┌─ GIVEN RECORDS

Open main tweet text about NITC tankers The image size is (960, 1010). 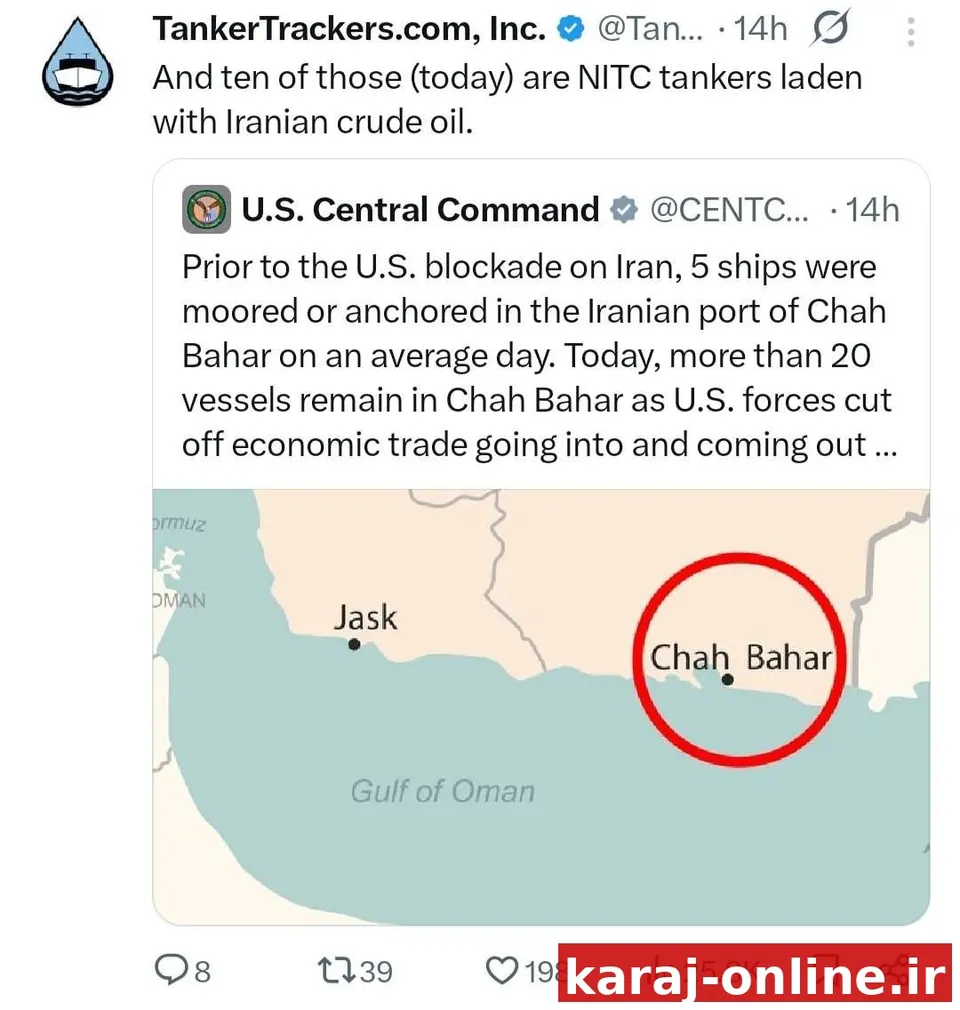(507, 100)
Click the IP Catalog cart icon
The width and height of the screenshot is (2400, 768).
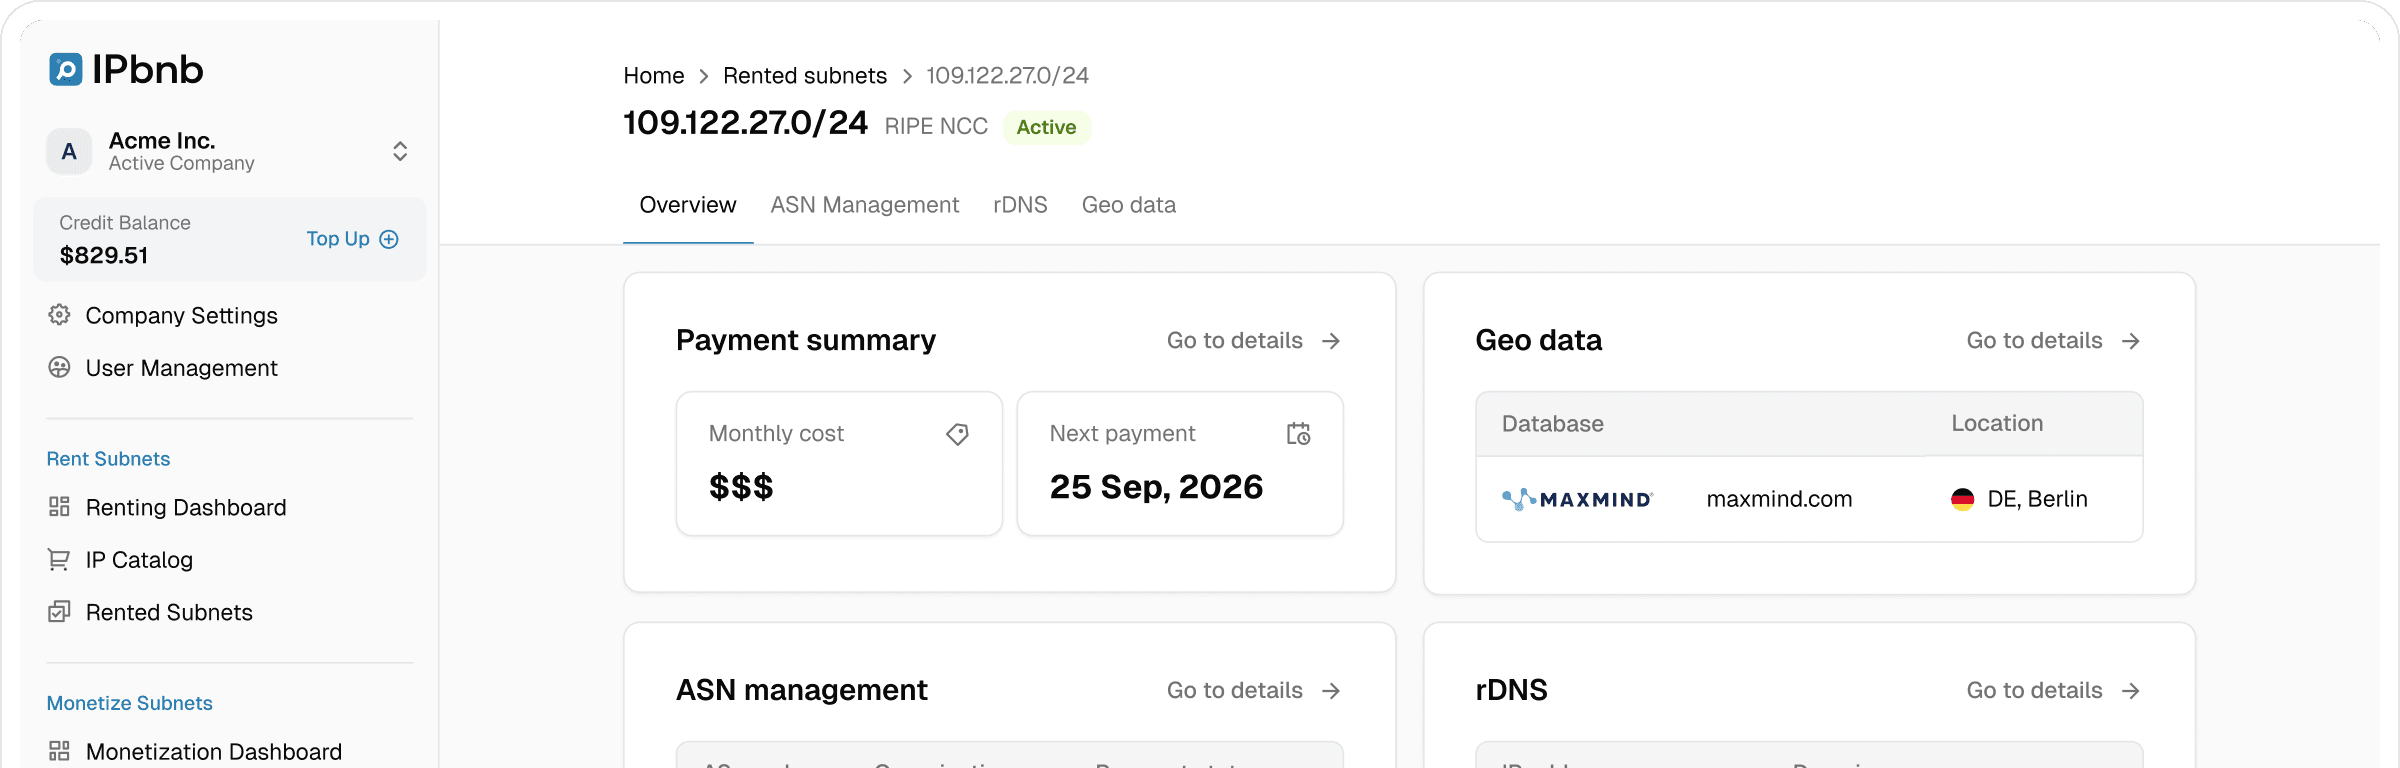[59, 560]
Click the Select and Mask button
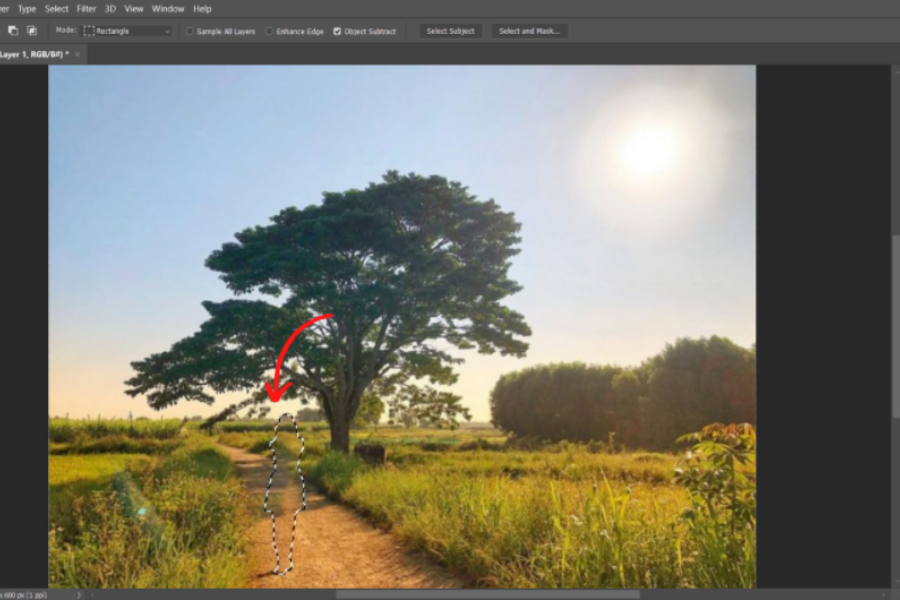 click(x=530, y=31)
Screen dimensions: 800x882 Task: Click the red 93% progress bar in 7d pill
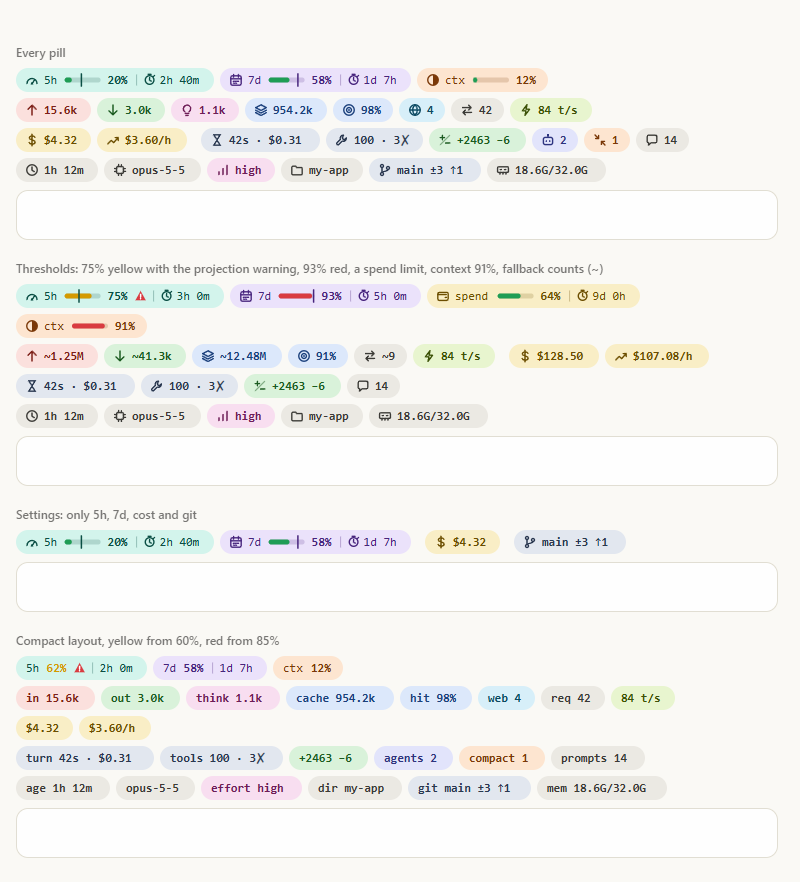296,296
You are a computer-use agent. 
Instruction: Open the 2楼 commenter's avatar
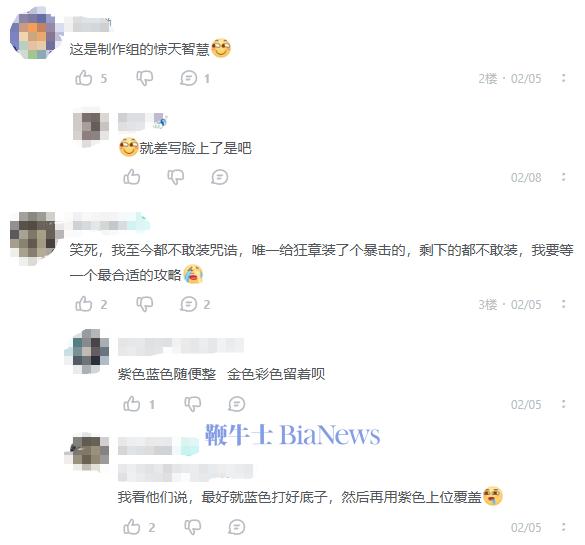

└─

WRITTEN REQUEST
Arrange the lines of the records above as a numbered list, starting with the line that contains "Screen dimensions: 800x882" and going on through the end of the records, with blank lines left out. Leave the pictures out of the answer.

EXPECTED OUTPUT
1. Screen dimensions: 800x882 Task: Click the red 93% progress bar in 7d pill
2. 296,296
3. You are a computer-use agent. 
4. Instruction: Open the 2楼 commenter's avatar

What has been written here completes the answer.